Harry stroked his daughter’s hair, but now that she was in one of her fits nothing seemed to calm her. He handed her to Visha. “I got no time for this, already I’m gonna be late,” he shouted over Rachel’s screams.
“As if it’s not your own fault!”
Harry scowled as he yanked his jacket from its nail and shoved his fedora on his head. Visha, sorry for the harsh words, lifted her cheek to be kissed, but he turned away and headed into the hall.
“When you coming home?” Visha called after him.
“You know I got to finish all the cutting.” He paused in the doorway. “You just take care of this here. I’ll be home when I’m home.”

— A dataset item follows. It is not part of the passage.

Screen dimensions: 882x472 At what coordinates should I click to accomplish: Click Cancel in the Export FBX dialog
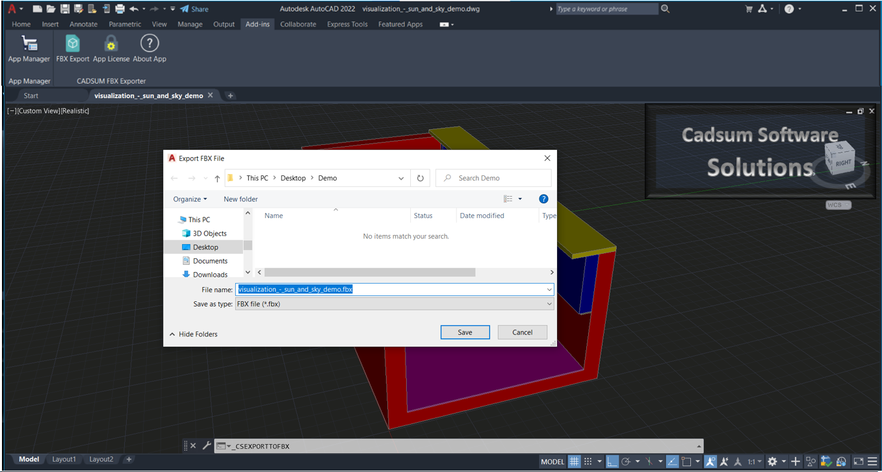pos(522,332)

R ACHEL WAS GROWING heavy in her mother’s arms, her screams unnerving. Visha carried her daughter into the bedroom and sat her in the middle of the bed. “You calm yourself now.” She looked around for something that might distract Rachel, thinking of how Sam managed to settle her. Visha reached for the money jar on the dresser.
“Rachel, can you count these out for Mama? Then you can come do the shopping with me. I’m not angry about the teapot, I promise. Please?”
Miraculously, Rachel seemed willing to calm down. Stifling her sobs, she took the jar and dumped it on the blanket. Rusted pennies, dull nickels, sleek dimes, even a few quarters. She began to make little piles, matching like to like.
Visha backed cautiously into the kitchen. She sat down and took a few minutes to settle her nerves. Mrs. Giovanni peeked her head in from the hallway, a flowered kerchief tied over her hair.
“Can I help you, Visha?” she offered.
“Thank you, no, she’s quiet again.” Visha looked mournfully at the broken teapot. “See what she’s done.”
“You need a teapot to borrow?”
Visha shook her head, gesturing to a high shelf over the sink. “I’ll use the good one from my seder dishes.”
“I’ll come back to visit you later, yes?”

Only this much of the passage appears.